When I have run into the bug, it didn't seem to have anything to do with how busy the filer was.
It *did* seem to be related to pending output on the telnet connection. So, if you connected, ran a command, and then closed the telnet connection while the filer was still sending results, the filer would freeze.
Another scenario is when "console log" messages randomly stream from the telnet conneciton. Closing the connection while the console logs message is being written triggers it also.
It interesting that you mentioned "Big Brother", because I never hit the bug while actually typing interactively via telnet. It was always via some automated telnet connection ( Expect, Perl, etc). I guess a human typing always tends to wait before sending the <ctrl-D>, while the scripted connections aren't anticipating "extra output".
== Kerry
mcope@isisph.com 09/05/01 04:46PM >>>
Kerry,
Thanks for the info. I use Big Brother (bb4.com) to monitor the Filers. One of the things it does every 5 minutes is open and close a telnet session to test telnet. It's a pretty ugly method because it just kills the telnet session as opposed to closing it. The problems on the previous Filer only manifested when it was getting hammered. I've been using Big Brother for a number of months now and haven't had any problems keeping telnet sessions open to a Filer. However, I can imagine where this could be a problem if the Filer is really busy and then one of these ugly telnet checks occurred and pushed it over the edge.
Thanks again,
Michael
On 9/5/2001 2:16:07 PM, "Kerry Schwab" Kerry.Schwab@wnco.com wrote:
I've run into a bug with the telnetd daemon on the F820. Closing a telnet session to the filer while it has pending output sometimes causes the whole filer to "hang".
This is occuring on 6.0.1R3.
I did find some related bugs in the knowledge base, but I've resorted to not using the telnet interface for now.
== Kerry
mcope@isisph.com 09/05/01 10:46AM >>>
I've recently moved files from a F740 onto a new F820. This happened on Monday and on Tuesday morning the F820 suddenly stopped serving data. It became so unresponsive that I was unable to even get in thru the console. I got prompted for a password but it never got to a command line prompt. The Filer didn't appear to be excessively busy beforehand and the network connection (Gigabit) still appeared to be fine. Basically, the Filer appeared fine externally and the LCD panel showed that there were 0 ops a second. The only way I could get the Filer "running" again was to cycle power.
The Filer has been fine since then. There were no messages in the syslog and it didn't dump a core file (I know now how to force it to dump a core for diagnosis), so NetApp tech support hasn't been able to provide much assistance or explanation.
I've seen this same behavior twice on the the F740 in the last 2 months but that had been diagnosed as a faulty Fibre Channel controller seizing up when the workload got too high. Other than the actual data files, the only thing these two Filers have in common is Data ONTAP 6.1R1. I'm running 6.1R1 on two other Filers and have had no problems. It just seems very coincidental that I didn't experience this on the F740 until after I installed this version of ONTAP.
Anyone else seen this behavior before or noticed any irregularities with 6.1R1 (I'm not running in a cluster so the latest updates/bug fixes don't appear helpful)
Thanx,
Michael Cope UNIX/Linux Systems Administrator Isis Pharmaceuticals mcope@isisph.com
UNIX is very user friendly... it's just highly selective about who it makes friends WITH!

.....

- **Problem set**:
1 > List every filer model number and every Data ONTAP release number that appears in the filer thread.
2 > Echo a passage of the filer thread verbatim. Begin at the words "I've seen this" and stop after "don't appear helpful)".
Rely solely on the filer thread for what follows.

.....

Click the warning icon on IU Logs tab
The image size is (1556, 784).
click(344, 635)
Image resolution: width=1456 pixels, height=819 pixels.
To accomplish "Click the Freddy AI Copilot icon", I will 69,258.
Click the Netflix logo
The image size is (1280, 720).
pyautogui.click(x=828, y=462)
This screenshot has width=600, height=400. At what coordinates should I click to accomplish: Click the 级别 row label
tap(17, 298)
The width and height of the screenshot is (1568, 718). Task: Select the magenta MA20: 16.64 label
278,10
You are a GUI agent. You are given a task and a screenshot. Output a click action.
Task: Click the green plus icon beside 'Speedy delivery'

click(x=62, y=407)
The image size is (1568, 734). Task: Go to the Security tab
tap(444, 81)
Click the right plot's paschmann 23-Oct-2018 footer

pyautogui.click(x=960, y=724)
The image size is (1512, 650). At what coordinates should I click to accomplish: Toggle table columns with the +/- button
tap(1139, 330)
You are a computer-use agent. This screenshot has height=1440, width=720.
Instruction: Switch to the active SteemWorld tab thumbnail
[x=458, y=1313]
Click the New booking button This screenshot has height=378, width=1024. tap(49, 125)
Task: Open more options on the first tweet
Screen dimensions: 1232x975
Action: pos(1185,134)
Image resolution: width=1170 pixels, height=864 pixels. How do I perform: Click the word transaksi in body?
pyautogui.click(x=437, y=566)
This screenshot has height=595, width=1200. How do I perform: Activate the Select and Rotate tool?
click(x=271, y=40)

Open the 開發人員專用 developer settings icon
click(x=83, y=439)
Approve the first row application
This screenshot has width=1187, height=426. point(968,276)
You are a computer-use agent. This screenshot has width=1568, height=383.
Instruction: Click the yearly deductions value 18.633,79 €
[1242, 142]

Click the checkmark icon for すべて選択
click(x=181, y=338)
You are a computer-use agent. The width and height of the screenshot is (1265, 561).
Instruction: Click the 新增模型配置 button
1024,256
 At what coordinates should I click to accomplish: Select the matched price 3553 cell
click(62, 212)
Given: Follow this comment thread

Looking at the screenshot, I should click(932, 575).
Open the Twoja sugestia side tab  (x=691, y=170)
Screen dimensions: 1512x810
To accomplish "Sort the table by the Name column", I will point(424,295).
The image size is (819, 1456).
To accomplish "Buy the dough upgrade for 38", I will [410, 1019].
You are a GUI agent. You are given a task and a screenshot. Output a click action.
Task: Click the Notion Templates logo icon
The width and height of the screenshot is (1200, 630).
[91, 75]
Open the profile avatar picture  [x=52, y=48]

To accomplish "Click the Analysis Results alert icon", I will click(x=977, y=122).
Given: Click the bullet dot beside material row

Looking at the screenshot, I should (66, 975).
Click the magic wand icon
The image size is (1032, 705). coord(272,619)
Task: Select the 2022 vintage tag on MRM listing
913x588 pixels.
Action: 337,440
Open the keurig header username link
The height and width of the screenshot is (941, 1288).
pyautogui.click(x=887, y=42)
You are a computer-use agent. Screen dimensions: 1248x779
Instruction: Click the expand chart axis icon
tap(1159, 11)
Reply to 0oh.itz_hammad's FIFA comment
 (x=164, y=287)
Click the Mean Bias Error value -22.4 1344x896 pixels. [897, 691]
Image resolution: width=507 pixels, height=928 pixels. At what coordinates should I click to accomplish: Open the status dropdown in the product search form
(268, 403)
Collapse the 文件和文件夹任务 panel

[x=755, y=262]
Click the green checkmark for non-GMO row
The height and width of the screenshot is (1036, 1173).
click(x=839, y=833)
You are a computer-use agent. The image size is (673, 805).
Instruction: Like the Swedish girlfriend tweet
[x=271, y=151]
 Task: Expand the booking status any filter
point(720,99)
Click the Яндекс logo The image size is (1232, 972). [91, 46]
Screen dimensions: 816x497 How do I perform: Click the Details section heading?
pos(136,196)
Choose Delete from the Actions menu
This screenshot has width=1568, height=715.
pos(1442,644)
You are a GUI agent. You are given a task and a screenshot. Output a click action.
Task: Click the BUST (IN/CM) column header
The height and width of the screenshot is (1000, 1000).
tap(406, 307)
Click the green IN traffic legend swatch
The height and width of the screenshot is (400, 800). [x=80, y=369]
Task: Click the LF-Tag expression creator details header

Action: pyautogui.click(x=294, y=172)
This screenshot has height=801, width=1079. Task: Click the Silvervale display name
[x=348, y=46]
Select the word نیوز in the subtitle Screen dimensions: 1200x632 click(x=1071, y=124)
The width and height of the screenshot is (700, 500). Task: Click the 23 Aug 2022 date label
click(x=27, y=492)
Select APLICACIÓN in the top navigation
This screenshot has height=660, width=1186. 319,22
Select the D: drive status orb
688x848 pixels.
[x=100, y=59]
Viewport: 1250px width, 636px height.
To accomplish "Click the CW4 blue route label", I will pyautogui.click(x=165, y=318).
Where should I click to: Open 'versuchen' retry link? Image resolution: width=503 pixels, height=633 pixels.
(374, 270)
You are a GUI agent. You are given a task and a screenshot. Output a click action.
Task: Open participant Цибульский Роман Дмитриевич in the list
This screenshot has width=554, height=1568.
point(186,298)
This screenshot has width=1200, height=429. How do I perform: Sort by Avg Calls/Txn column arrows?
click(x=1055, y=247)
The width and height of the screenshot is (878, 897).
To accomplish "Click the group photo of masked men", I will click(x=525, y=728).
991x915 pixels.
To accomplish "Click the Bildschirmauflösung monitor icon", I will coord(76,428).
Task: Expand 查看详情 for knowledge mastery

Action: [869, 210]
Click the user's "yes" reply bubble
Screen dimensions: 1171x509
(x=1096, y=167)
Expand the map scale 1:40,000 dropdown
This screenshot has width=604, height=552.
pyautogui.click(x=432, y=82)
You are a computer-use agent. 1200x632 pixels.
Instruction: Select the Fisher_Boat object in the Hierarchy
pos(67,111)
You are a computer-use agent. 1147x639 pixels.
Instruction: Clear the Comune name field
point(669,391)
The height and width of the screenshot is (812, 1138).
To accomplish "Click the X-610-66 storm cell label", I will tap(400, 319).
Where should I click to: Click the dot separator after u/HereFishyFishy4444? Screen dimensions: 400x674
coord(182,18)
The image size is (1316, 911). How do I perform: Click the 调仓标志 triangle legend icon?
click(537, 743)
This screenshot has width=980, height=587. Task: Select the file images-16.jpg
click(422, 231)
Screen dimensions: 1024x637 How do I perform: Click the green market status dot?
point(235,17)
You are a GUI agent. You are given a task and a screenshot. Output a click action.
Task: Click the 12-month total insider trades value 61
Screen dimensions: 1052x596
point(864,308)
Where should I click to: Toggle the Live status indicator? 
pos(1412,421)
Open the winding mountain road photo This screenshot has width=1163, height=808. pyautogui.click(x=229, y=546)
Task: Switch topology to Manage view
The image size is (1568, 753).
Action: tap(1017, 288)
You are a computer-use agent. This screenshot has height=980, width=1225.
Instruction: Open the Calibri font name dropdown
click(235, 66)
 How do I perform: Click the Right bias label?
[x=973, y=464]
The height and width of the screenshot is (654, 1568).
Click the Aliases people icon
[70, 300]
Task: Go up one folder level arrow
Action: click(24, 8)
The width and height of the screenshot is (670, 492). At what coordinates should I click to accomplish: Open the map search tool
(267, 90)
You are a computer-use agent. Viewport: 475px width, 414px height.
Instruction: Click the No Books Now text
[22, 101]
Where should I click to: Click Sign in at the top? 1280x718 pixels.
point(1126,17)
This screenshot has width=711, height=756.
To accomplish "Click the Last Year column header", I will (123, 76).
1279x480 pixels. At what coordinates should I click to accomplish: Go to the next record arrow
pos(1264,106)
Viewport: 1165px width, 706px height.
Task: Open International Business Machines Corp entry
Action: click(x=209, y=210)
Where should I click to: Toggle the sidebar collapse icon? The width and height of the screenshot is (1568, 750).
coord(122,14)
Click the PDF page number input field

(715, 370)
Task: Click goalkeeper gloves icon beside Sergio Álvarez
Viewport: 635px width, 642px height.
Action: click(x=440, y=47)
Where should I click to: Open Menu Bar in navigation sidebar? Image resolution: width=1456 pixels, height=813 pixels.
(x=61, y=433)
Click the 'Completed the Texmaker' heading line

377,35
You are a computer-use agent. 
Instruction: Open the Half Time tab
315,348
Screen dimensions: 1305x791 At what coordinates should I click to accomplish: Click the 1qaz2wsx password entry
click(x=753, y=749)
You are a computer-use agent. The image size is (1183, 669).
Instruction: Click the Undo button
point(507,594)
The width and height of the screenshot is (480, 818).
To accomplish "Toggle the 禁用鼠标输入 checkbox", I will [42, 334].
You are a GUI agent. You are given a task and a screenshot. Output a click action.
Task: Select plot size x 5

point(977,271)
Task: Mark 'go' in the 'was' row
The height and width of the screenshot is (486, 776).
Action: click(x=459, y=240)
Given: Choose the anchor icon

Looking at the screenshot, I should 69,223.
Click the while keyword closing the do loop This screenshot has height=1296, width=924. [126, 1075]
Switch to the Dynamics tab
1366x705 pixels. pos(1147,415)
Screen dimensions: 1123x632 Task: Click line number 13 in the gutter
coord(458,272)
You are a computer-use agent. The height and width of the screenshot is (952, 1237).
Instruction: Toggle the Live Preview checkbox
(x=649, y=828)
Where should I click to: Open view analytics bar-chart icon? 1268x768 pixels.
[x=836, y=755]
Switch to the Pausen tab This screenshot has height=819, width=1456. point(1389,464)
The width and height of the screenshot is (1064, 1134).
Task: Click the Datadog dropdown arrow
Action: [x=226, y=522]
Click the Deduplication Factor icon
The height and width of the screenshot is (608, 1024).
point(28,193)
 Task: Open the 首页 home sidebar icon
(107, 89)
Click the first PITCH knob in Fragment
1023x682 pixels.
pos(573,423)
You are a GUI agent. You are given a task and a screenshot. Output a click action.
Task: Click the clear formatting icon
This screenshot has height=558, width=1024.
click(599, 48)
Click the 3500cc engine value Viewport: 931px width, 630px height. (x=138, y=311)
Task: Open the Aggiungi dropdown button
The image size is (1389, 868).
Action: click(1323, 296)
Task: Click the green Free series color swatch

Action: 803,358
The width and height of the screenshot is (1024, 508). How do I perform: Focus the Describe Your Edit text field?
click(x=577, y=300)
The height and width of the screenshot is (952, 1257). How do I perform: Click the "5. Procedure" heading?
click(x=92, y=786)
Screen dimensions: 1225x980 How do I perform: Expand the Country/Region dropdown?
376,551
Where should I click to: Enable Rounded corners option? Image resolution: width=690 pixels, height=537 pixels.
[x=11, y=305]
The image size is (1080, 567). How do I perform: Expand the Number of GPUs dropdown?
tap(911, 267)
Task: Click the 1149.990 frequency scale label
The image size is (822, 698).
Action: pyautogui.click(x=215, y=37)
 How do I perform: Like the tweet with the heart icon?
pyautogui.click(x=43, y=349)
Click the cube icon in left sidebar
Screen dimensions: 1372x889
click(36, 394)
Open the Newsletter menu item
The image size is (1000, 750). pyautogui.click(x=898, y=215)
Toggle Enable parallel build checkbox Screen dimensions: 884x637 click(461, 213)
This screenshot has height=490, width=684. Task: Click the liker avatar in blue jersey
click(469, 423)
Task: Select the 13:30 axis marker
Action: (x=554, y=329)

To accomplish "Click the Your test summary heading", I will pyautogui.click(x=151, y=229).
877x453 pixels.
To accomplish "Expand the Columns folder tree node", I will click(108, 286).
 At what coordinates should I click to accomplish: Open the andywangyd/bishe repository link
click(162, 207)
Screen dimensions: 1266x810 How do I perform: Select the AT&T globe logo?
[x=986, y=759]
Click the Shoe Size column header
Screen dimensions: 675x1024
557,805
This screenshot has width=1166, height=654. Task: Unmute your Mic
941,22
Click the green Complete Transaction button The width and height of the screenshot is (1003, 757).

.....

- **Responses**:
1 >
- F820
- F740
- 6.0.1R3
- 6.1R1

2 >
I've seen this same behavior twice on the the F740 in the last 2 months but that had been diagnosed as a faulty Fibre Channel controller seizing up when the workload got too high. Other than the actual data files, the only thing these two Filers have in common is Data ONTAP 6.1R1. I'm running 6.1R1 on two other Filers and have had no problems. It just seems very coincidental that I didn't experience this on the F740 until after I installed this version of ONTAP.
Anyone else seen this behavior before or noticed any irregularities with 6.1R1 (I'm not running in a cluster so the latest updates/bug fixes don't appear helpful)